— Start —
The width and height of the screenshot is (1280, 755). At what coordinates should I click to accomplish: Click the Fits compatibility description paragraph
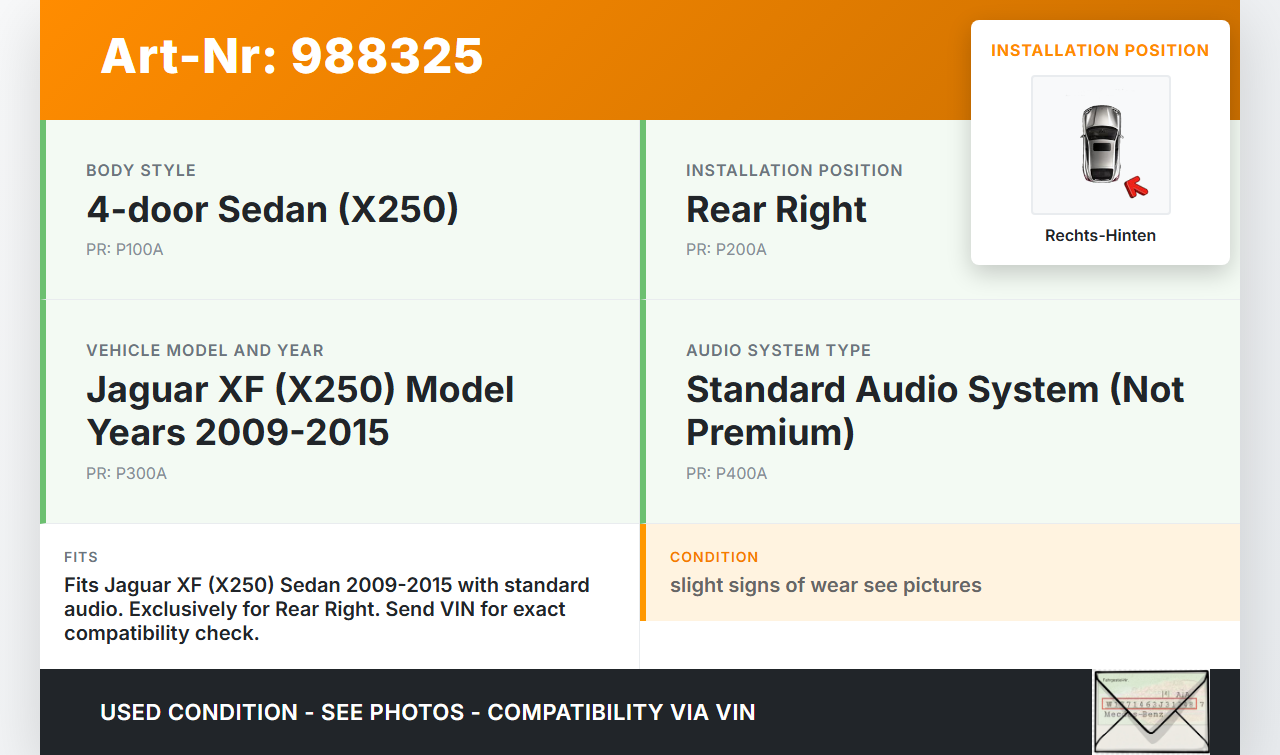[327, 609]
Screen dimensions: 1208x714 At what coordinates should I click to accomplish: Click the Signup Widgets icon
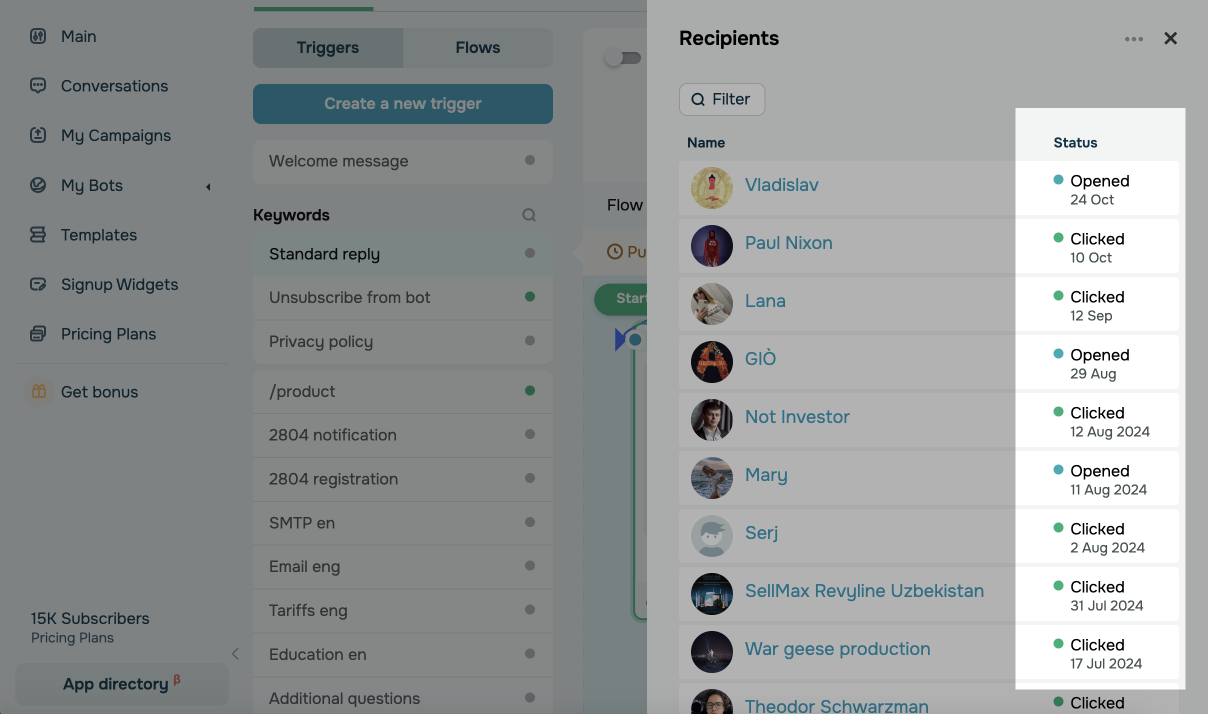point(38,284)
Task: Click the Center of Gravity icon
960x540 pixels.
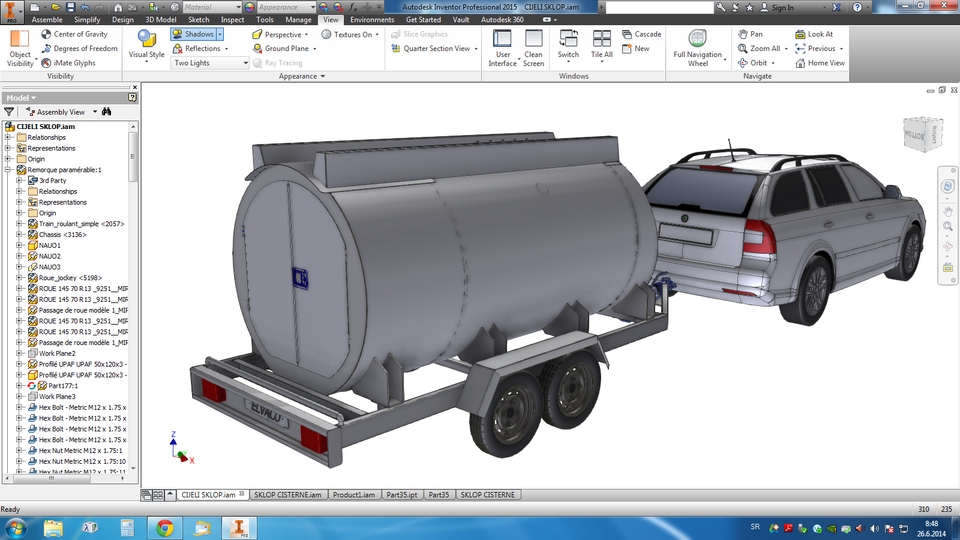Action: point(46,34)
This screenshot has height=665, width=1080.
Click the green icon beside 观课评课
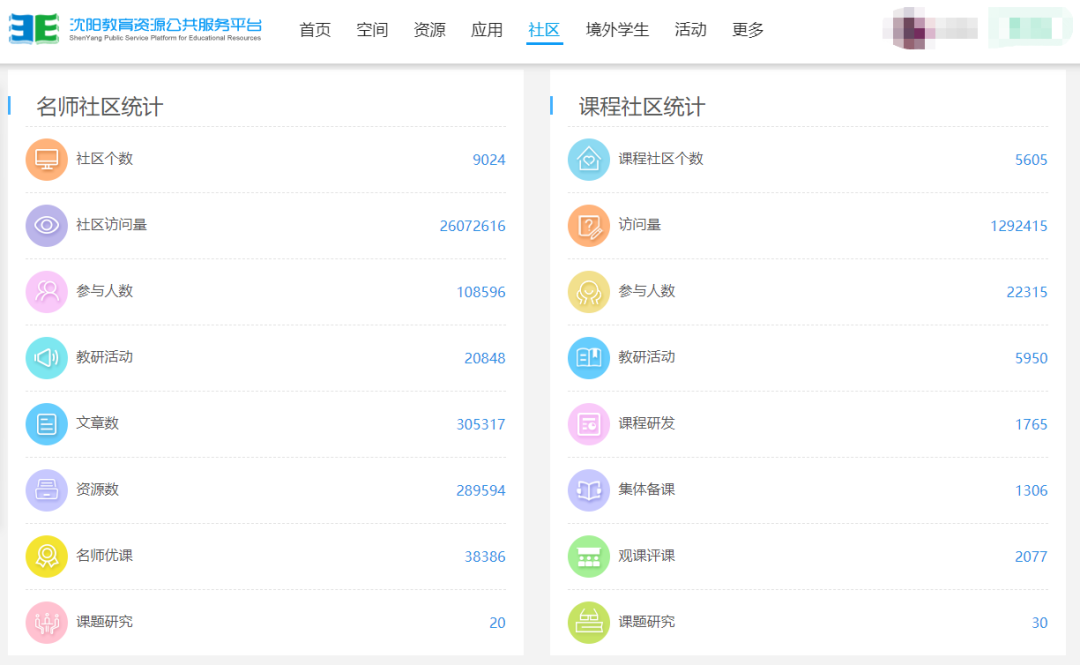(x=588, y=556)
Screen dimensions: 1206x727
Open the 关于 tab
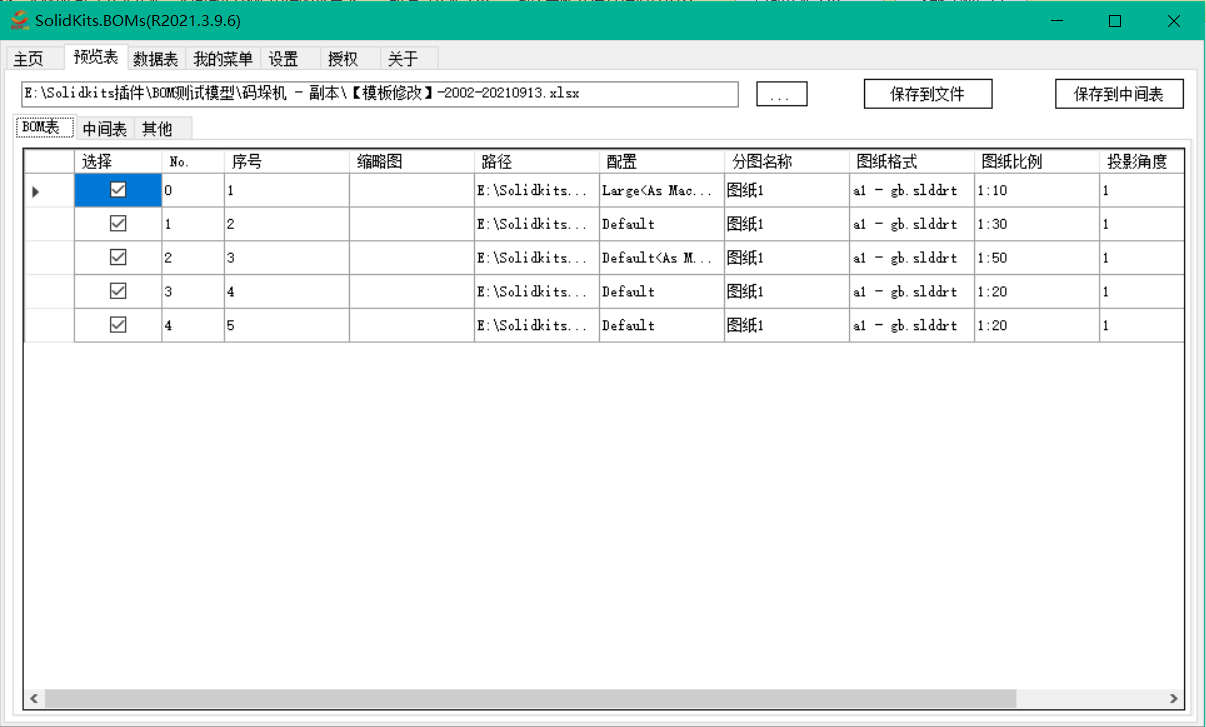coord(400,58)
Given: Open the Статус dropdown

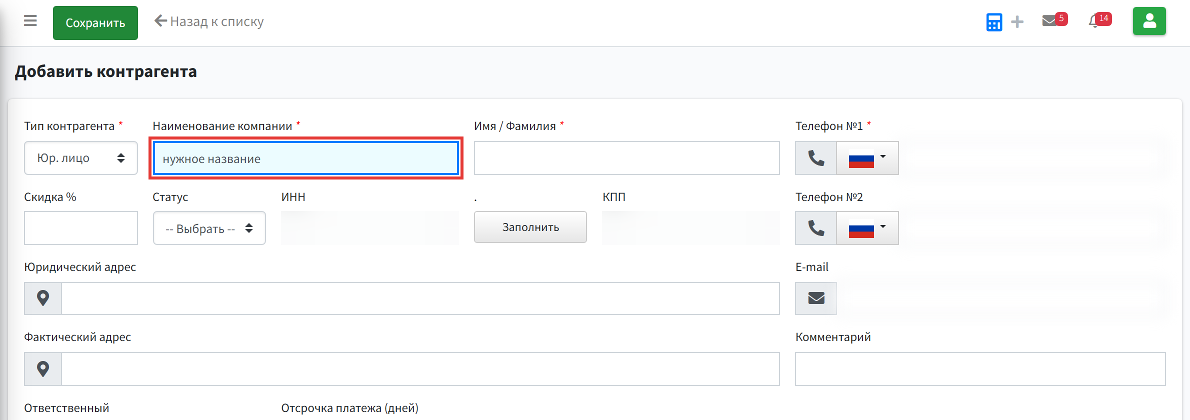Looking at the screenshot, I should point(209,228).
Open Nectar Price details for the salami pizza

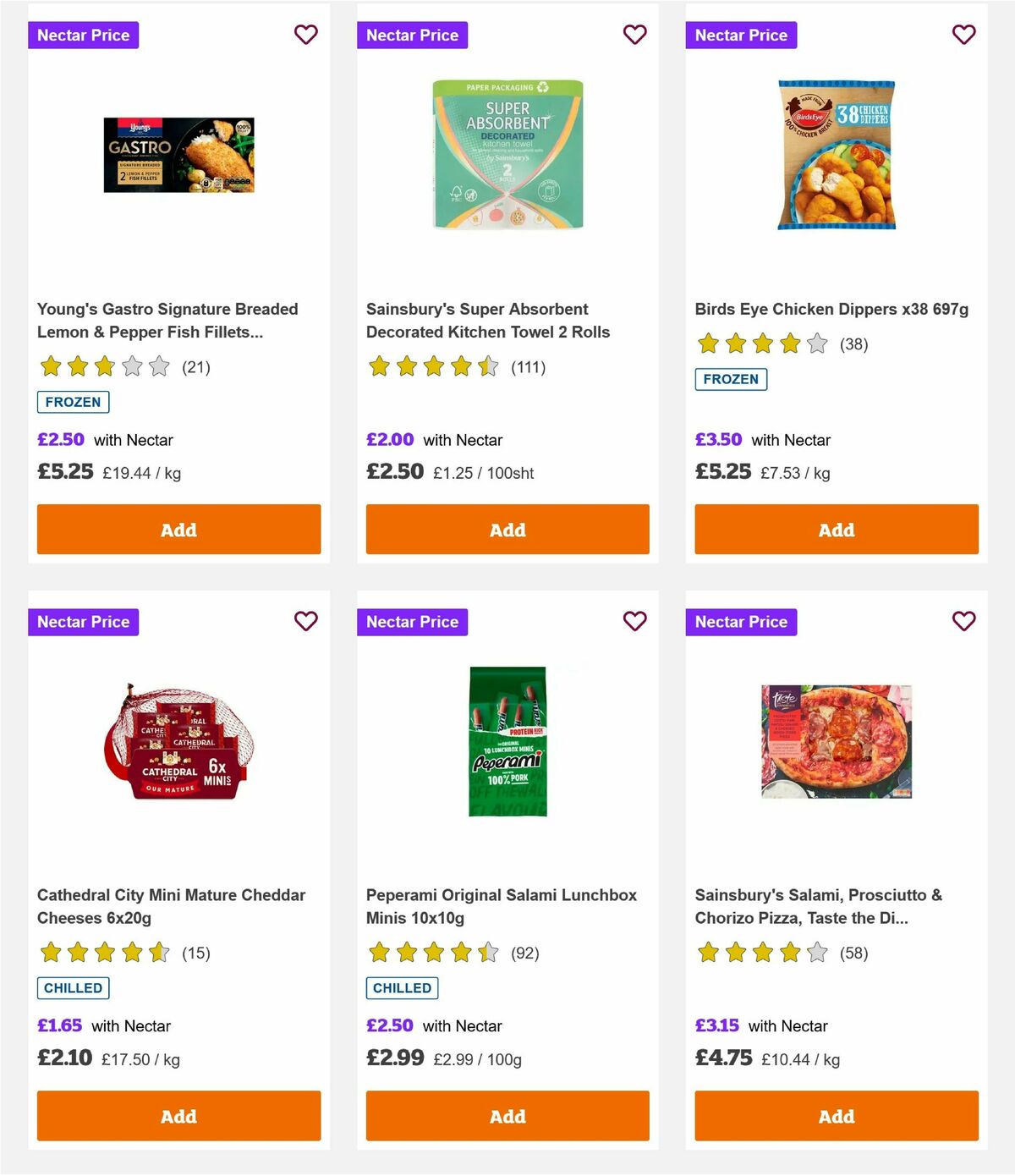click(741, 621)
— End —
## Objective
Express the listing above as a Markdown table with the columns Number and Text, one row per line, with blank lines left out. Leave the pictures out of the table.

## Right answer
| Number | Text |
|---|---|
| 1 | The width and height of the screenshot is (1280, 755). At what coordinates should I click to accomplish: Click the Fits compatibility description paragraph |
| 2 | [327, 609] |
| 3 | Screen dimensions: 1208x714 At what coordinates should I click to accomplish: Click the Signup Widgets icon |
| 4 | point(38,284) |
| 5 | Task: Click the Center of Gravity icon |
| 6 | 960x540 pixels. |
| 7 | Action: point(46,34) |
| 8 | This screenshot has height=665, width=1080. |
| 9 | Click the green icon beside 观课评课 |
| 10 | (x=588, y=556) |
| 11 | Screen dimensions: 1206x727 |
| 12 | Open the 关于 tab |
| 13 | coord(400,58) |
| 14 | Given: Open the Статус dropdown |
| 15 | Looking at the screenshot, I should point(209,228). |
| 16 | Open Nectar Price details for the salami pizza |
| 17 | click(741, 621) |